In September, Mr. Corbett formed the Pennsylvania Military Community Protection Commission to advocate for military installations in the state. And since the Air Force announced a renewed effort last February to close the 911th, he has sent Maj. Gen. Wesley Craig, the state's adjutant general and commander of its National Guard, to Washington, D.C., to lobby federal officials against the move.
The 911th employs about 1,900 personnel, including reservists, trainees and civilians who operate and maintain seven C-130 transport planes. Closing it would also affect duties for the Air National Guard's adjacent 171st Air Refueling Wing.
The Air Force announced plans to close the 911th last year as part of plans to save $354 million by 2018, although Defense Secretary Leon Panetta delayed the move during the summer after Congress did not appropriate enough money to implement the plans.
Mr. Corbett, like other 911th supporters, today is expected to praise the low-cost assistance the Moon facility provides to Air Force operations and its economic importance to the Pittsburgh International Airport corridor.
The governor's commission was named in September "to examine and advocate for Pennsylvania's military installations and the important role they play in our local economy and national security. The 911th is a prime example of an important military installation," spokeswoman Janet Kelley said.
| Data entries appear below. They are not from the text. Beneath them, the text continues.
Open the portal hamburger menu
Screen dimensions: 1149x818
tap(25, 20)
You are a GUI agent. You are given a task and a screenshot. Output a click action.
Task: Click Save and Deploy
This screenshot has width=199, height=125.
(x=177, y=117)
"The governor wants Washington to know he disagrees with the proposed plan to eliminate the 911th Airlift Wing, which has maintained a stellar record of performance, efficiency and effectiveness," she continued.
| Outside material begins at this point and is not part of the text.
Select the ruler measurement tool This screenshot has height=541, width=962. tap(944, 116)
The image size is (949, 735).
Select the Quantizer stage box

U.S. Rep. Tim Murphy, R-Upper St. Clair, sought to include an amendment saving the 911th in the 2013 federal defense spending bill, but it was left out when the $641 billion measure was approved last week.
Through other efforts, congressional leaders got the Defense Department to agree to hold onto 32 more aircraft than originally proposed. Whether that number includes the C-130s in Moon or the C-27J transport aircraft elsewhere is up to the Air Force.
"I believe the Air Force has the data proving the 911th to be one of the most cost-effective bases in the country, so my efforts will not stop because I know if the Air Force looks at its own data, they will come to the same conclusion Armed Services Committee Chairman Buck McKeon did: Pittsburgh deserves an airlift mission," Mr. Murphy stated.
On Wednesday, U.S. Sens. Bob Casey, D-Pa., and Pat Toomey, R-Pa., jointly issued a bipartisan letter to Mr. Panetta asking him to keep C-130s at the Moon facility and to hold off on closures until a study Congress mandated on their cost-effectiveness can be completed, probably in early 2014.
"In the absence of any thorough analysis, which the Air Force has yet to provide, we are concerned it would be a waste of taxpayer dollars to close this installation. We strongly believe that no action to close or downsize the unit should be undertaken until the National Commission on the Structure of the Air Force has completed its work and Congress has been provided the analysis needed to assess the wisdom of any such action," they wrote.